→ **YOUR GOAL**: Your task is to copy all of the data exactly.

→ **DATASET EXTRACT**:
^^^^^^^^^^^^^^^^
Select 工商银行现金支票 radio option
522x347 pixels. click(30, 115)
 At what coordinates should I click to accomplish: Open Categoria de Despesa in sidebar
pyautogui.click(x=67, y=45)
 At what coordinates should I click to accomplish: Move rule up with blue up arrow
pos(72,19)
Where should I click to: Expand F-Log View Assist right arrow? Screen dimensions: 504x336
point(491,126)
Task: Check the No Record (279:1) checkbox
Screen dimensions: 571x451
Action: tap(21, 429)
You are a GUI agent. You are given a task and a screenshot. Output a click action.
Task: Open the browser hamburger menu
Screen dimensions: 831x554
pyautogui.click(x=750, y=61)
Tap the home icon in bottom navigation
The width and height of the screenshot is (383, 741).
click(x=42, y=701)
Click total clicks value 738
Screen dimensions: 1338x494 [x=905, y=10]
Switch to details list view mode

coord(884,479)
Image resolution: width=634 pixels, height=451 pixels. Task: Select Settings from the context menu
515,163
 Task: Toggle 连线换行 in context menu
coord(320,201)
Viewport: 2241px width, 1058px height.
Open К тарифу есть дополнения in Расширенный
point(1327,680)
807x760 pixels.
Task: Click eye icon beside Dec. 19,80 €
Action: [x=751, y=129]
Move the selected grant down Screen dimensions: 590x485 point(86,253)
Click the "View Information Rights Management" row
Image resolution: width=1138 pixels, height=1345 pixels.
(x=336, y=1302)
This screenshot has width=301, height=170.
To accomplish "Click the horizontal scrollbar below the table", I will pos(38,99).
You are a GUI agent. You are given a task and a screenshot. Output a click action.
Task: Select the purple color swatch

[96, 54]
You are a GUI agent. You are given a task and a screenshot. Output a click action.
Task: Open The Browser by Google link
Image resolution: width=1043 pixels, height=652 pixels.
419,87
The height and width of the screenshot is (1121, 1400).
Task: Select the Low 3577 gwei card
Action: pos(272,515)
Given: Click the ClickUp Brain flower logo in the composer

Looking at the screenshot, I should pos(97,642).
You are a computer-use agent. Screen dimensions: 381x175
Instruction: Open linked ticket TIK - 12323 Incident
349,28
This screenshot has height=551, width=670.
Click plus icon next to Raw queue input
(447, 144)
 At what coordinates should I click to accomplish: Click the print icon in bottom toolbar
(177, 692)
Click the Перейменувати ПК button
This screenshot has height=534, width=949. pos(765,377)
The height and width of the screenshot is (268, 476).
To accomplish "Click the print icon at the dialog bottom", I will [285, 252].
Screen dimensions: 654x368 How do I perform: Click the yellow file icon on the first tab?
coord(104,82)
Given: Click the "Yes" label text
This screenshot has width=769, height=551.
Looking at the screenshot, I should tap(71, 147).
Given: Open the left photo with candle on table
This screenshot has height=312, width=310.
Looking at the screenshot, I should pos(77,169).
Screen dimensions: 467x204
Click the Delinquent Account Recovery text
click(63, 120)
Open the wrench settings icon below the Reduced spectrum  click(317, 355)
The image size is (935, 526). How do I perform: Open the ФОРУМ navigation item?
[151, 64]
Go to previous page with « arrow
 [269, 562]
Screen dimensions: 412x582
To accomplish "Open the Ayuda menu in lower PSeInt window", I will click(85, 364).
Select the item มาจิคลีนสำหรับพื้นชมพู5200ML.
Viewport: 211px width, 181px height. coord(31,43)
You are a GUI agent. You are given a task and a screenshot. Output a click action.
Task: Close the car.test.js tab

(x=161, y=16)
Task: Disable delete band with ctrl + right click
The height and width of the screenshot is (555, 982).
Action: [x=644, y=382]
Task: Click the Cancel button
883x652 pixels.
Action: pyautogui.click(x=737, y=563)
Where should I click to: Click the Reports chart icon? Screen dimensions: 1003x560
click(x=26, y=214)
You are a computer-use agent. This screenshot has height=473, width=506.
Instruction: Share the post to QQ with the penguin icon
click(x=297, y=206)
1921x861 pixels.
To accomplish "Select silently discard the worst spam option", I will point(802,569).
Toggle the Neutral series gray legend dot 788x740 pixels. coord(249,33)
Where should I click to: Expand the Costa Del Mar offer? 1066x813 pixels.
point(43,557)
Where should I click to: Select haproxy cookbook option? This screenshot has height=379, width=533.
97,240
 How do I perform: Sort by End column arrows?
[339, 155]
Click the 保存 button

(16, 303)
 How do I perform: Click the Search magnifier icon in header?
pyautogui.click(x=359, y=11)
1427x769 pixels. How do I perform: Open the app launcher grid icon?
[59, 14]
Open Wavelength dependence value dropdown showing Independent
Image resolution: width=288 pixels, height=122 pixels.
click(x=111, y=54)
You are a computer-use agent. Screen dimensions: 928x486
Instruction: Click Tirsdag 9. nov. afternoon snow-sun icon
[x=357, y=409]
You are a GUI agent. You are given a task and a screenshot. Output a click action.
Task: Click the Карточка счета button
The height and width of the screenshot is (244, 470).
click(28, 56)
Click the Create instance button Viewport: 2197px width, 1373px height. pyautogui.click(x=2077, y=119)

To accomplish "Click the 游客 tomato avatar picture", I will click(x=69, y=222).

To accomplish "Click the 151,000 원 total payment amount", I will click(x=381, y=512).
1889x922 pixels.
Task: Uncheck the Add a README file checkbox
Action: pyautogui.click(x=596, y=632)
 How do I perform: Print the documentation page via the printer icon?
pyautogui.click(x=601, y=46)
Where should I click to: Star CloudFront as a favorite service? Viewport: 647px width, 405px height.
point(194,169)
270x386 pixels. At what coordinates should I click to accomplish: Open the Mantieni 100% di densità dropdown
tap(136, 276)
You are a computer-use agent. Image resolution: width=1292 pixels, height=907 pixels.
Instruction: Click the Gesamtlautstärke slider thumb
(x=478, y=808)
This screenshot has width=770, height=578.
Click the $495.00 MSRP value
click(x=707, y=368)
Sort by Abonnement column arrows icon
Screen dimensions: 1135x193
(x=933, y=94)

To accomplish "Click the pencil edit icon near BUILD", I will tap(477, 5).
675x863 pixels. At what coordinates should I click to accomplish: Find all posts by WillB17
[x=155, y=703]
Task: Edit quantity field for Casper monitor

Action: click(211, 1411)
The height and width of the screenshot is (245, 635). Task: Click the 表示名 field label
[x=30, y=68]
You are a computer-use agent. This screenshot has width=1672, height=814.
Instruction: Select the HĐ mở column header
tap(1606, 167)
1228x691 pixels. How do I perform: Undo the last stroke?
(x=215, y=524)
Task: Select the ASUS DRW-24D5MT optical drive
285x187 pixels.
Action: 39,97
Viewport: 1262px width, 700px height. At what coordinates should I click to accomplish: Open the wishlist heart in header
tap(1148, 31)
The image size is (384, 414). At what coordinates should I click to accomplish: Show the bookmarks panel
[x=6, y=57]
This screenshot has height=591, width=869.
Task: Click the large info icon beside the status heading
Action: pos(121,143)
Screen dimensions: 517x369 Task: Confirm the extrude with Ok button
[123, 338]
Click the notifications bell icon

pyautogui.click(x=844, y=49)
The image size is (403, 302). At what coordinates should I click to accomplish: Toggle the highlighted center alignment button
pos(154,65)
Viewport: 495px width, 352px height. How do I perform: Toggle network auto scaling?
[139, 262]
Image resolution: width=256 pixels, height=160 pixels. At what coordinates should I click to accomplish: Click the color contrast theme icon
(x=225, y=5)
^^^^^^^^^^^^^^^^
→ **ANSWER FOR THE TASK**:
Select 工商银行现金支票 radio option
522x347 pixels. click(30, 115)
 At what coordinates should I click to accomplish: Open Categoria de Despesa in sidebar
pyautogui.click(x=67, y=45)
 At what coordinates should I click to accomplish: Move rule up with blue up arrow
pos(72,19)
Where should I click to: Expand F-Log View Assist right arrow? Screen dimensions: 504x336
point(491,126)
Task: Check the No Record (279:1) checkbox
Screen dimensions: 571x451
Action: tap(21, 429)
You are a GUI agent. You are given a task and a screenshot. Output a click action.
Task: Open the browser hamburger menu
Screen dimensions: 831x554
pyautogui.click(x=750, y=61)
Tap the home icon in bottom navigation
The width and height of the screenshot is (383, 741).
click(x=42, y=701)
Click total clicks value 738
Screen dimensions: 1338x494 [x=905, y=10]
Switch to details list view mode

coord(884,479)
Image resolution: width=634 pixels, height=451 pixels. Task: Select Settings from the context menu
515,163
 Task: Toggle 连线换行 in context menu
coord(320,201)
Viewport: 2241px width, 1058px height.
Open К тарифу есть дополнения in Расширенный
point(1327,680)
807x760 pixels.
Task: Click eye icon beside Dec. 19,80 €
Action: [x=751, y=129]
Move the selected grant down Screen dimensions: 590x485 point(86,253)
Click the "View Information Rights Management" row
Image resolution: width=1138 pixels, height=1345 pixels.
(x=336, y=1302)
This screenshot has width=301, height=170.
To accomplish "Click the horizontal scrollbar below the table", I will pos(38,99).
You are a GUI agent. You are given a task and a screenshot. Output a click action.
Task: Select the purple color swatch

[96, 54]
You are a GUI agent. You are given a task and a screenshot. Output a click action.
Task: Open The Browser by Google link
Image resolution: width=1043 pixels, height=652 pixels.
419,87
The height and width of the screenshot is (1121, 1400).
Task: Select the Low 3577 gwei card
Action: pos(272,515)
Given: Click the ClickUp Brain flower logo in the composer

Looking at the screenshot, I should pos(97,642).
You are a computer-use agent. Screen dimensions: 381x175
Instruction: Open linked ticket TIK - 12323 Incident
349,28
This screenshot has height=551, width=670.
Click plus icon next to Raw queue input
(447, 144)
 At what coordinates should I click to accomplish: Click the print icon in bottom toolbar
(177, 692)
Click the Перейменувати ПК button
This screenshot has height=534, width=949. pos(765,377)
The height and width of the screenshot is (268, 476).
To accomplish "Click the print icon at the dialog bottom", I will [285, 252].
Screen dimensions: 654x368 How do I perform: Click the yellow file icon on the first tab?
coord(104,82)
Given: Click the "Yes" label text
This screenshot has width=769, height=551.
Looking at the screenshot, I should tap(71, 147).
Given: Open the left photo with candle on table
This screenshot has height=312, width=310.
Looking at the screenshot, I should pos(77,169).
Screen dimensions: 467x204
Click the Delinquent Account Recovery text
click(63, 120)
Open the wrench settings icon below the Reduced spectrum  click(317, 355)
The image size is (935, 526). How do I perform: Open the ФОРУМ navigation item?
[151, 64]
Go to previous page with « arrow
 [269, 562]
Screen dimensions: 412x582
To accomplish "Open the Ayuda menu in lower PSeInt window", I will click(85, 364).
Select the item มาจิคลีนสำหรับพื้นชมพู5200ML.
Viewport: 211px width, 181px height. coord(31,43)
You are a GUI agent. You are given a task and a screenshot. Output a click action.
Task: Close the car.test.js tab

(x=161, y=16)
Task: Disable delete band with ctrl + right click
The height and width of the screenshot is (555, 982).
Action: [x=644, y=382]
Task: Click the Cancel button
883x652 pixels.
Action: pyautogui.click(x=737, y=563)
Where should I click to: Click the Reports chart icon? Screen dimensions: 1003x560
click(x=26, y=214)
You are a computer-use agent. This screenshot has height=473, width=506.
Instruction: Share the post to QQ with the penguin icon
click(x=297, y=206)
1921x861 pixels.
To accomplish "Select silently discard the worst spam option", I will point(802,569).
Toggle the Neutral series gray legend dot 788x740 pixels. coord(249,33)
Where should I click to: Expand the Costa Del Mar offer? 1066x813 pixels.
point(43,557)
Where should I click to: Select haproxy cookbook option? This screenshot has height=379, width=533.
97,240
 How do I perform: Sort by End column arrows?
[339, 155]
Click the 保存 button

(16, 303)
 How do I perform: Click the Search magnifier icon in header?
pyautogui.click(x=359, y=11)
1427x769 pixels. How do I perform: Open the app launcher grid icon?
[59, 14]
Open Wavelength dependence value dropdown showing Independent
Image resolution: width=288 pixels, height=122 pixels.
click(x=111, y=54)
You are a computer-use agent. Screen dimensions: 928x486
Instruction: Click Tirsdag 9. nov. afternoon snow-sun icon
[x=357, y=409]
You are a GUI agent. You are given a task and a screenshot. Output a click action.
Task: Click the Карточка счета button
The height and width of the screenshot is (244, 470).
click(28, 56)
Click the Create instance button Viewport: 2197px width, 1373px height. pyautogui.click(x=2077, y=119)

To accomplish "Click the 游客 tomato avatar picture", I will click(x=69, y=222).

To accomplish "Click the 151,000 원 total payment amount", I will click(x=381, y=512).
1889x922 pixels.
Task: Uncheck the Add a README file checkbox
Action: pyautogui.click(x=596, y=632)
 How do I perform: Print the documentation page via the printer icon?
pyautogui.click(x=601, y=46)
Where should I click to: Star CloudFront as a favorite service? Viewport: 647px width, 405px height.
point(194,169)
270x386 pixels. At what coordinates should I click to accomplish: Open the Mantieni 100% di densità dropdown
tap(136, 276)
You are a computer-use agent. Image resolution: width=1292 pixels, height=907 pixels.
Instruction: Click the Gesamtlautstärke slider thumb
(x=478, y=808)
This screenshot has width=770, height=578.
Click the $495.00 MSRP value
click(x=707, y=368)
Sort by Abonnement column arrows icon
Screen dimensions: 1135x193
(x=933, y=94)

To accomplish "Click the pencil edit icon near BUILD", I will tap(477, 5).
675x863 pixels. At what coordinates should I click to accomplish: Find all posts by WillB17
[x=155, y=703]
Task: Edit quantity field for Casper monitor

Action: click(211, 1411)
The height and width of the screenshot is (245, 635). Task: Click the 表示名 field label
[x=30, y=68]
You are a computer-use agent. This screenshot has width=1672, height=814.
Instruction: Select the HĐ mở column header
tap(1606, 167)
1228x691 pixels. How do I perform: Undo the last stroke?
(x=215, y=524)
Task: Select the ASUS DRW-24D5MT optical drive
285x187 pixels.
Action: 39,97
Viewport: 1262px width, 700px height. At what coordinates should I click to accomplish: Open the wishlist heart in header
tap(1148, 31)
The image size is (384, 414). At what coordinates should I click to accomplish: Show the bookmarks panel
[x=6, y=57]
This screenshot has height=591, width=869.
Task: Click the large info icon beside the status heading
Action: pos(121,143)
Screen dimensions: 517x369 Task: Confirm the extrude with Ok button
[123, 338]
Click the notifications bell icon

pyautogui.click(x=844, y=49)
The image size is (403, 302). At what coordinates should I click to accomplish: Toggle the highlighted center alignment button
pos(154,65)
Viewport: 495px width, 352px height. How do I perform: Toggle network auto scaling?
[139, 262]
Image resolution: width=256 pixels, height=160 pixels. At what coordinates should I click to accomplish: Click the color contrast theme icon
(x=225, y=5)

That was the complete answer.